• [Texto]
::::

Ao que parece, nós, portugueses, somos (ou estamos) fracos em “práticas culturais”. Diz o recente relatório de Síntese dos resultados do inquérito encomendado pela Fundação Calouste Gulbenkian que há grandes assimetrias no que respeita aos nossos hábitos culturais: pessoas com maior formação académica e estabilidade financeira tendem a ler mais, a frequentar museus, monumentos e galerias de arte, a ir ao cinema e a espetáculos, ao passo que as restantes, com menores recursos, recorrem sobretudo à televisão (idosos) ou às redes sociais pelo telemóvel (jovens).
Em dias mais filosóficos, talvez estes resultados me fizessem viajar pela “ideia de cultura”. Houve quem tivesse sublinhado o aspeto patrimonial e artístico deste conceito para apontar a necessidade de contactar e conhecer as “grandes obras” (isto é, “cultivar-se”). Outros focaram a sua dimensão intelectual para afirmar o imperativo de “saber” como forma de compreender o mundo histórico e físico-químico. Para alguns, a cultura, na sua essência, é uma atividade absolutamente “gratuita” e “inútil”, do saber pelo saber, ou da arte pela arte. Para estes, ela não serve para produzir coisas (entenda-se, “vender”) mas para habitar o mundo (entenda-se, “ser”). Claro que noutros dias, um pouco cínicos, talvez especulasse sobre se as universidades não são também fábricas de diplomas, ou se as galerias e museus serão realmente independentes e alheios de mercados (nada gratuitos), ou até se algumas imagens de cultura não são, no fundo, uma perpetuação do preconceito que continua a separar certas elites nostálgicas dos gostos populares. Nada disto, importa sublinhar, é sugerido pelo belíssimo inquérito agora publicado: tratam-se apenas de considerações feitas em voz alta.

::::

(Dados de apontamento em páginas e ecrãs)
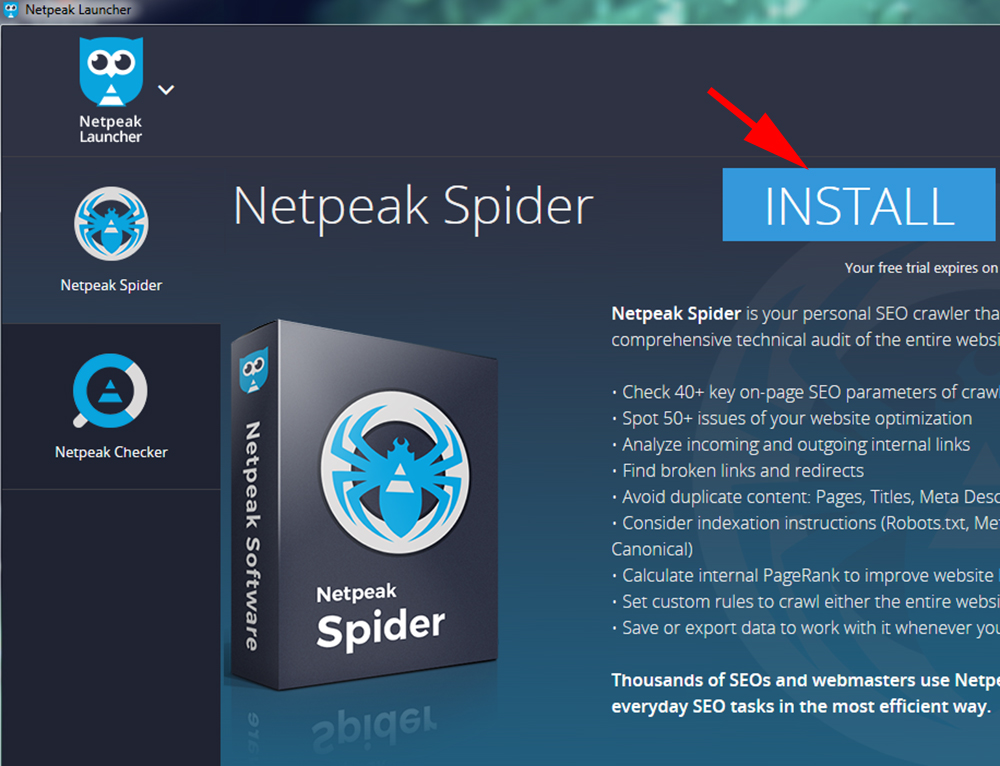Screen dimensions: 1000x766
Task: Click the lens of the Netpeak Checker logo
Action: (x=111, y=392)
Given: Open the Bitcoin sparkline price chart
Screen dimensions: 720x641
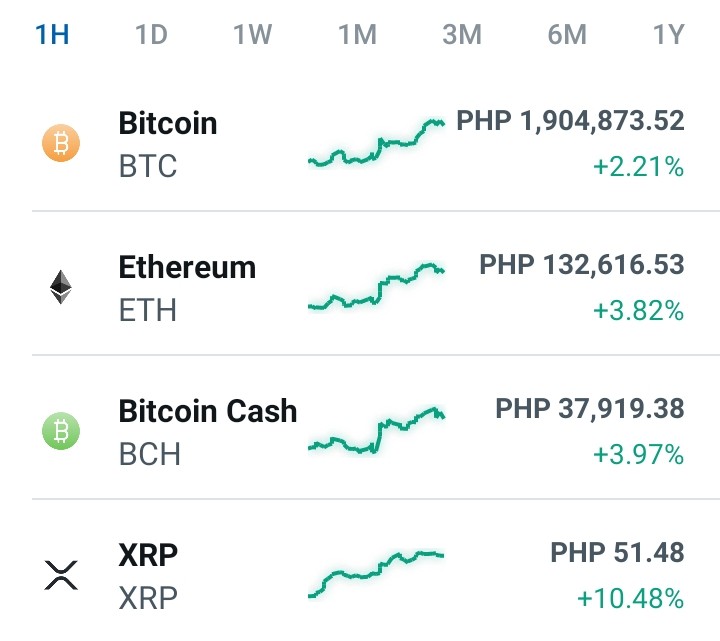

::::

• [O que se pede] Copie sem alterações, do texto sobre hábitos culturais, o trecho que vai de "Ao que parece, nós, portugueses, somos" até "pelo telemóvel (jovens).".

• [Resposta]
Ao que parece, nós, portugueses, somos (ou estamos) fracos em “práticas culturais”. Diz o recente relatório de Síntese dos resultados do inquérito encomendado pela Fundação Calouste Gulbenkian que há grandes assimetrias no que respeita aos nossos hábitos culturais: pessoas com maior formação académica e estabilidade financeira tendem a ler mais, a frequentar museus, monumentos e galerias de arte, a ir ao cinema e a espetáculos, ao passo que as restantes, com menores recursos, recorrem sobretudo à televisão (idosos) ou às redes sociais pelo telemóvel (jovens).